FOCUS online: Herr Weß, Sie haben sich intensiv mit dem Förderprogramm "Demokratie leben!" auseinandergesetzt. Haben Sie verstanden, wie diese Förderung funktioniert?
Ludger Weß: "Demokratie leben!" ist mir und der Initiative Transparente Demokratie noch immer ein Rätsel. Denn das Programm besteht aus fünf unterschiedlichen Bereichen, die wiederum in unterschiedlichste Gruppen unterteilt sind. Mit Abstand am problematischsten erscheinen uns die rund 330 "Partnerschaften für Demokratie", die im ganzen Land verteilt sind. Dort entscheiden Hunderte von Ämtern und NGOs, wer letztendlich Fördergelder erhält.

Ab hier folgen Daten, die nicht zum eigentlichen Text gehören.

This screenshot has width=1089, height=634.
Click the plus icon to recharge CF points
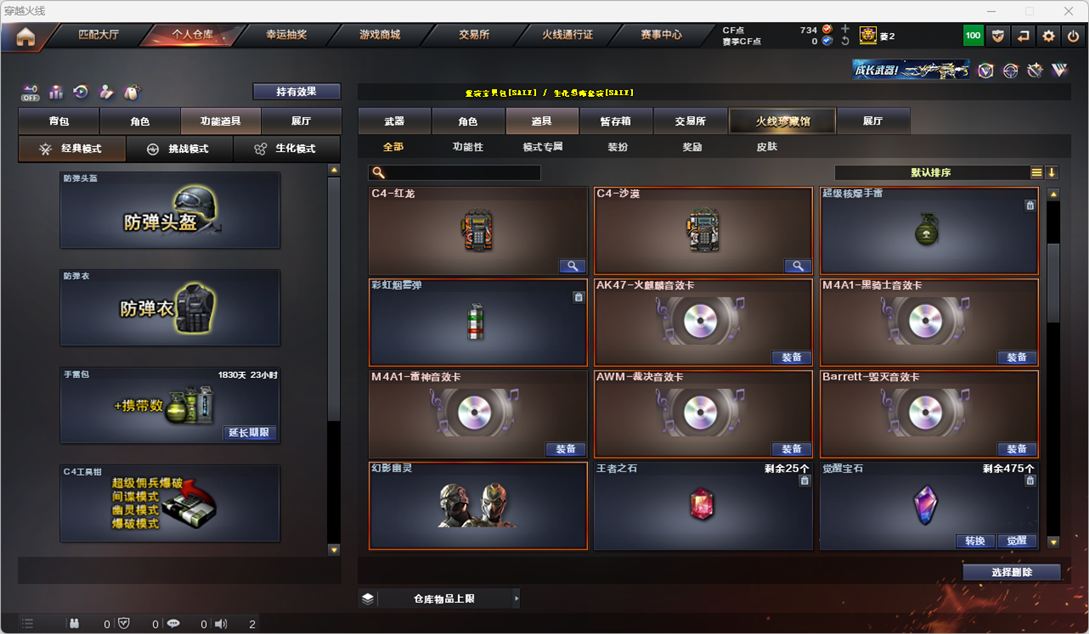pyautogui.click(x=845, y=28)
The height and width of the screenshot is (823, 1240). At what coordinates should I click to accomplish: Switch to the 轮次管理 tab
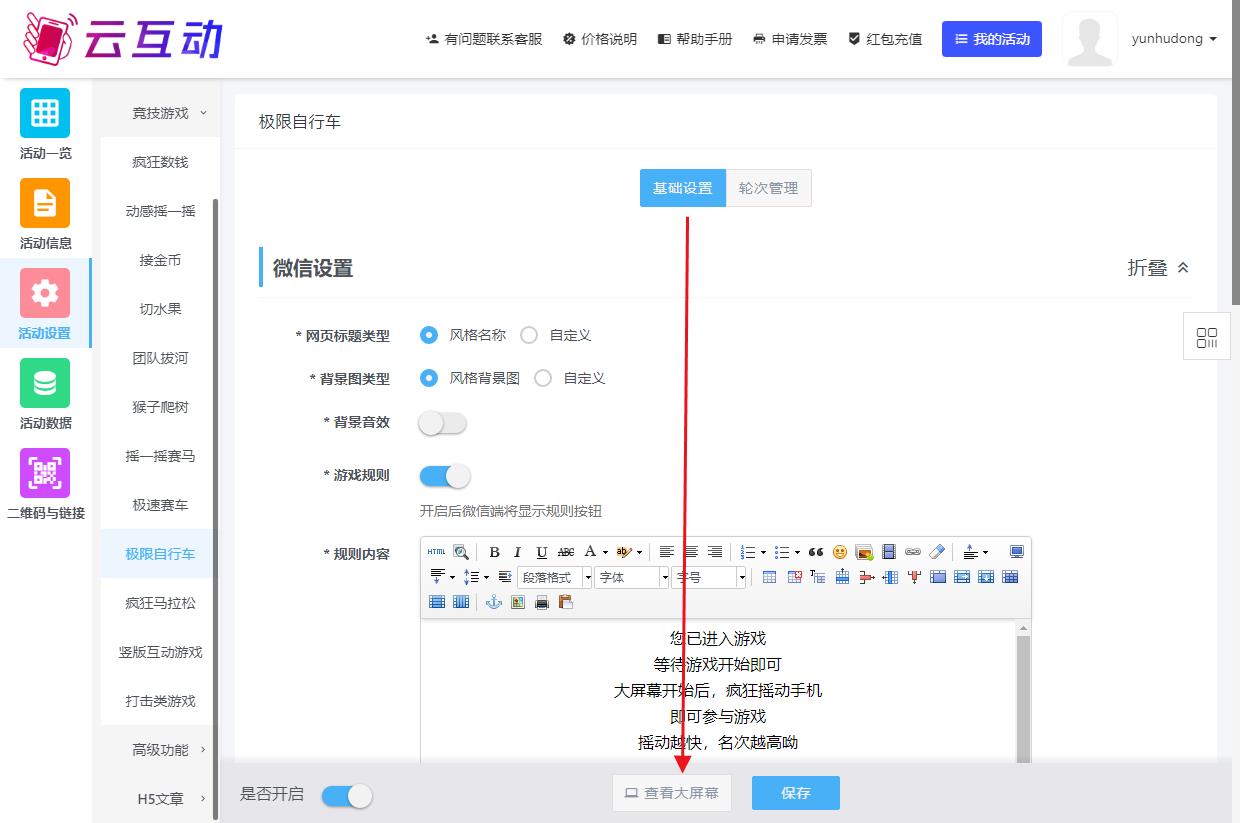pyautogui.click(x=768, y=188)
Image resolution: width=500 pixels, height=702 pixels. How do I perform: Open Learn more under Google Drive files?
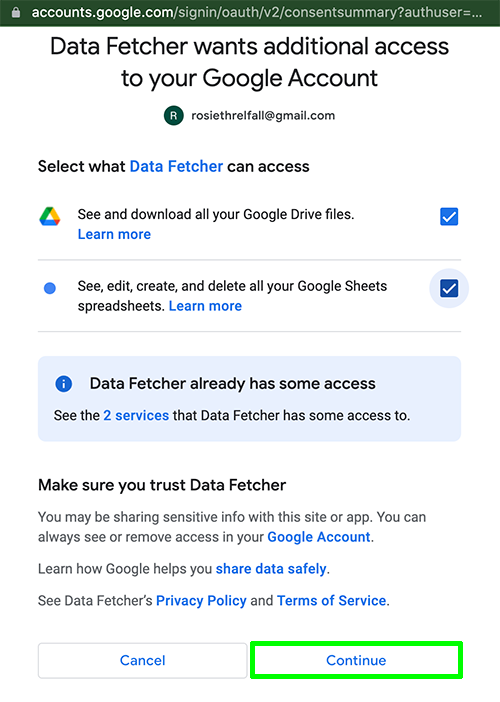tap(114, 234)
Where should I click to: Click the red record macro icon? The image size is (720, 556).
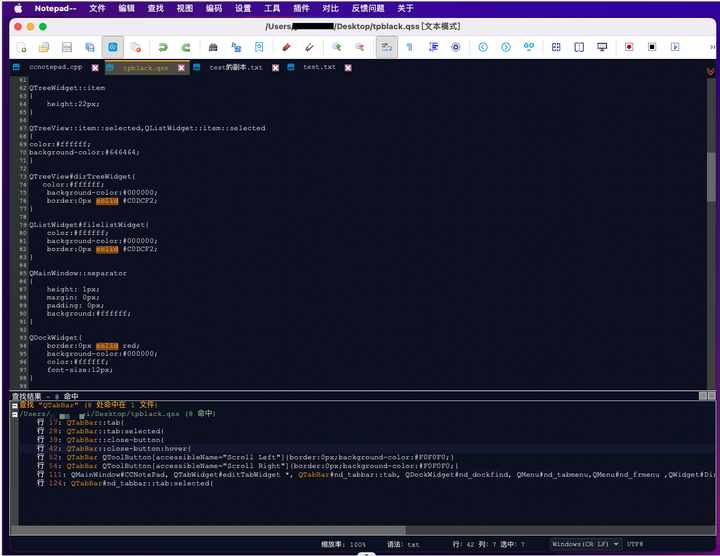(629, 47)
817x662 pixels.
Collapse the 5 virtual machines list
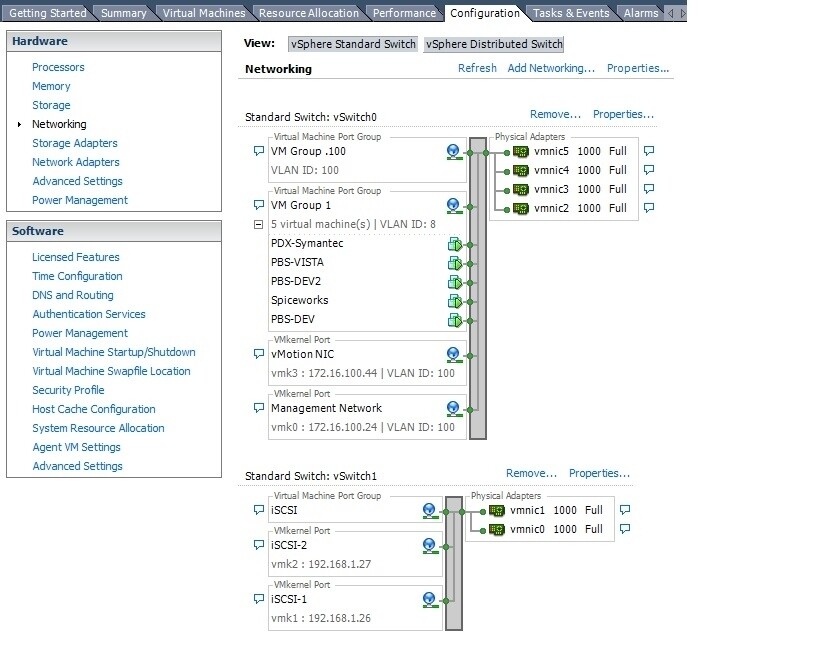tap(258, 224)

Was sind denn die "Partnerschaften für Demokratie"?
Weß: Das ist einer von fünf organisatorischen beziehungsweise thematischen Bereichen in "Demokratie leben!". Die "Partnerschaften" sollen lokale Projekte fördern, die den Zusammenhalt stärken und Minderheiten Gehör verschaffen sollen. Manchmal sind das sinnvolle Initiativen, manchmal ist aber völlig unklar, warum ein Projekt förderwürdig sein soll. Grundsätzlich habe ich nichts gegen die Förderung einzuwenden. Aber der bürokratische Aufwand dafür ist gigantisch.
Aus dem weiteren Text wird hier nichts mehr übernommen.